## The problem
Edit the records starting at the line with "719x313 pixels. How" and ending at the line with "click(247, 51)", changing "Team" to "Settings" and keeping everything else the same. Leave the pictures out of your answer.

(Entries on finding words and elements)
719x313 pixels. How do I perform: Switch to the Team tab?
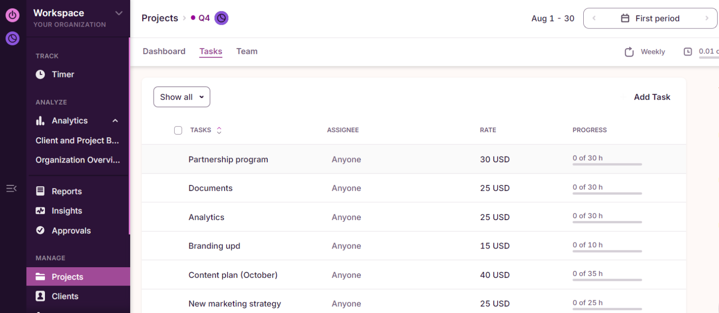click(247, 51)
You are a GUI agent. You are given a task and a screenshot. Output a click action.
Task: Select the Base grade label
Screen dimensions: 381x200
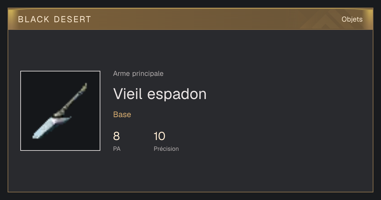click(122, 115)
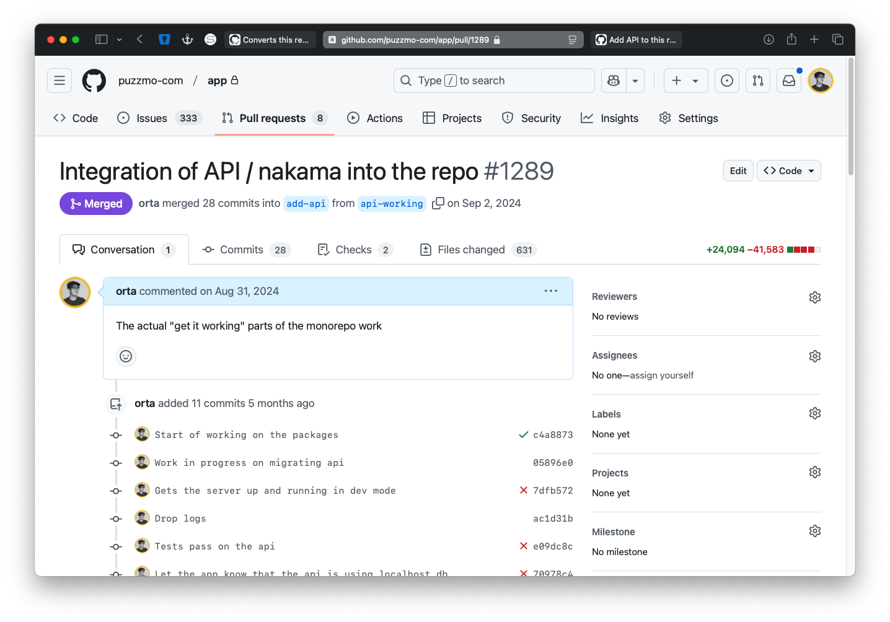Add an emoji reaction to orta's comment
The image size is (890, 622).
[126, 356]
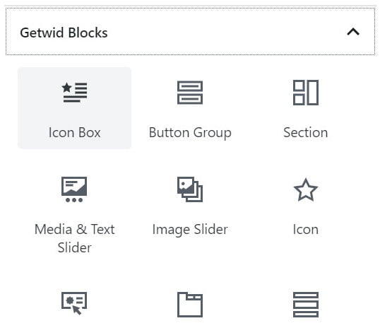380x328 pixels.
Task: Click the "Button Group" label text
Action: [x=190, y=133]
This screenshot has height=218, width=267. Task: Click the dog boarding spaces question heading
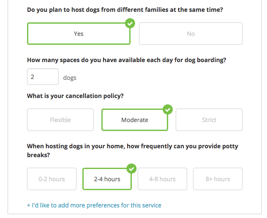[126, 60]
---
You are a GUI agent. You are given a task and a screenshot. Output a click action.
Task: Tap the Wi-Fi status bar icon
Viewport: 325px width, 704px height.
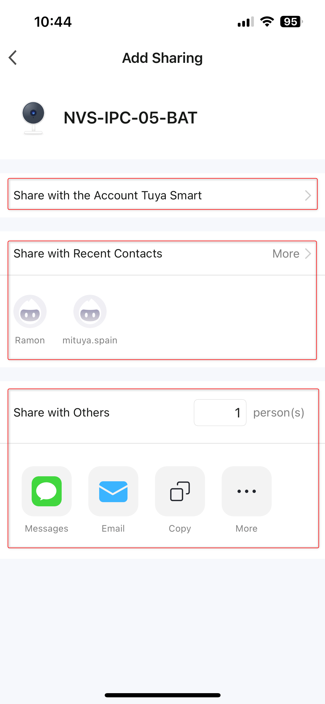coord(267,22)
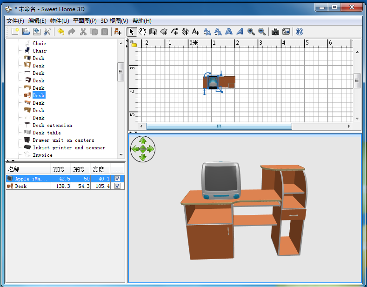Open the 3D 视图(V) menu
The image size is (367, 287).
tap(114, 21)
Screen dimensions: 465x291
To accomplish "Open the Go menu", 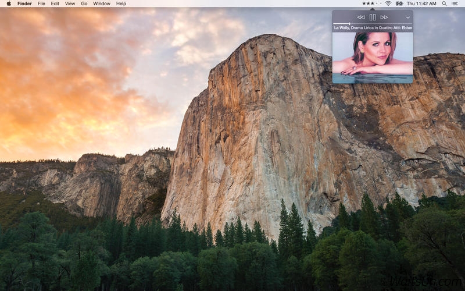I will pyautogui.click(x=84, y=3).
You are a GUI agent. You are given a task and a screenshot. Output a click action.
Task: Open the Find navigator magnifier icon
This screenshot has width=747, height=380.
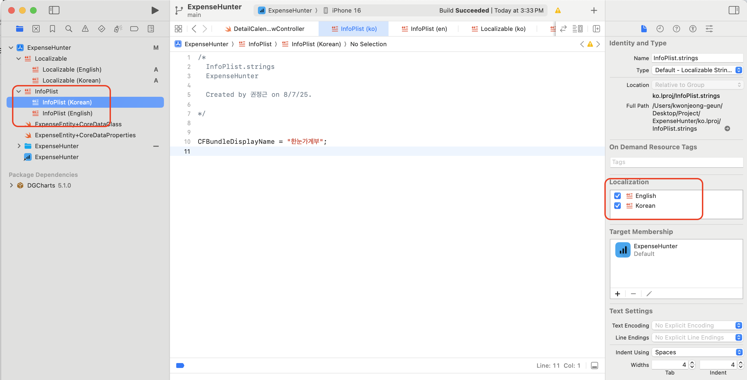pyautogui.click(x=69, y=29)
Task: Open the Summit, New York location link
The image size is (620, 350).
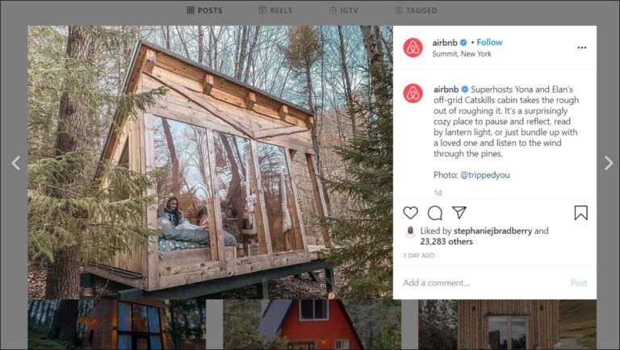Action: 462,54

## In response
719x313 pixels. How do I perform: Switch to the Settings tab?
click(247, 51)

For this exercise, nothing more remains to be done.